Student Topic Suggestions


Slide 1

Announcements


Slide 2

Today's Topics

  • for/while else
  • git / github (suggested by R.G.)
  • Web scraping using Python (suggested by Anon on Ed and A.H.)
  • Reading .csv and Microsoft Excel files (suggested by B.K.)
  • Code Optimization (suggested by A.H.)

Slide 3

for/while else

  • Another Python feature we are going to look at is another one that I have rarely used, but that can make looping code easier.
  • Python is the only language I know of that has an else clause for both the for loop and the while loop. It is used if you want to do something if your loop exits normally (e.g., when the top-line condition causes the loop to stop). Here is an example:
    >>> while a < 5:
    ...     print(a)
    ...     a += 1
    ... else:
    ...     print("The loop made it without breaking out")
    ...
    0
    1
    2
    3
    4
    The loop made it without breaking out
    >>>
    

    Here is a converse example:

    >>> a = 0
    >>> while a < 5:
    ...     print(a)
    ...     a += 1
    ...     if a == 2:
    ...         break
    ... else:
    ...     print("The loop made it without breaking out")
    ...
    0
    1
    >>>
    
  • You can also use a similar construct with a for loop, and it is somewhat more useful. For example, let's say you had a list and wanted to loop through it until you got to a particular value, but stop once you reach that value. If the value isn't in the list, you want to do something else. E.g.,
    lst = [1, 3, 5, 7, 9]
    found_val = False
    for val in lst:
      if val == 5:
          print("Found 5!")
          found_val = True
          break
    if not found_val:
      print("Did not find 5 :(")
    
  • This necessitates a boolean found_val, which is a bit ugly.
  • Instead, you could do the following:
    lst = [1, 3, 5, 7, 9]
    for val in lst:
      if val == 5:
          print("Found 5!")
          break
    else:
      print("Did not find 5 :(")
    
  • No more need for the boolean. If the loop exited normally (by going through all the values in lst), then the else block runs.
  • Note that the choice of the word else was probably a bad one (and the creator of Python has admitted as much). Once you understand it, it is useful, but seeing it in someone elses code (no pun intended) is often somewhat jarring.

Slide 4

git / github (suggested by R.G.)

Have you ever done something like this when writing an important document?

no version control

Not only does this waste space on your computer, but it is also an inconvenient and haphazard way to keep different versions of your files. What you really want is a version control system, which is a way to automatically keep track of files so that you can always get past versions and you only have to keep one up to date file at a time.

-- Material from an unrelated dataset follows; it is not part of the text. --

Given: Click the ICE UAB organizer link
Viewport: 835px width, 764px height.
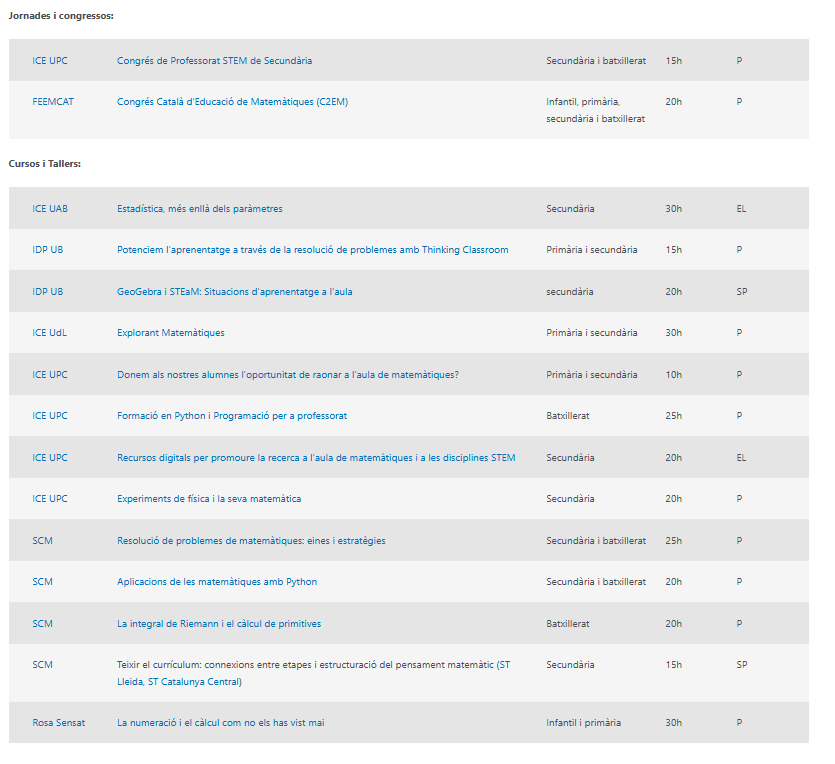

Version control has been around for about fifty years, although many people still don't use it. It is actually built into Mac computers as "Time Machine," but it isn't turned on by default.

One of the most widely used version control systems is called git, and there is an online hosting service called GitHub that will keep git repositories in the cloud. If you have your files in a git repository and hosted on GitHub (and use them correctly), you are very unlikely to lose any data, and you will always have access to the complete history of your documents. Let's see how to use git and Github.

Let's say that you want to put your CS106A Sand project into version control, and then in a private GitHub repository (note: DO NOT DO THIS IN A PUBLIC REPOSITORY! You are not allowed to publically share CS106A assignments, and we will issue a takedown notice if we find your code online).

There are tools to do this witout going into the Terminal (in fact, PyCharm has the ability to use git), but let's do it manually to show you some details. You do have to install git on your computer.

First, open a Terminal, and then change into your project directory. E.g.,

% cd Downloads/sand
~/Downloads/sand %

Next, initialize a git repository, and add the original files (the . means to add everything in the current directory):

~/Downloads/sand % git init
Initialized empty Git repository in /Users/cgregg/Downloads/sand/.git/
~/Downloads/sand % git add .

Then, you "commit" the original files. Committing means telling git that you want them managed by version control. The -a -m "message" means "commit all the files and create a message about what you've just done."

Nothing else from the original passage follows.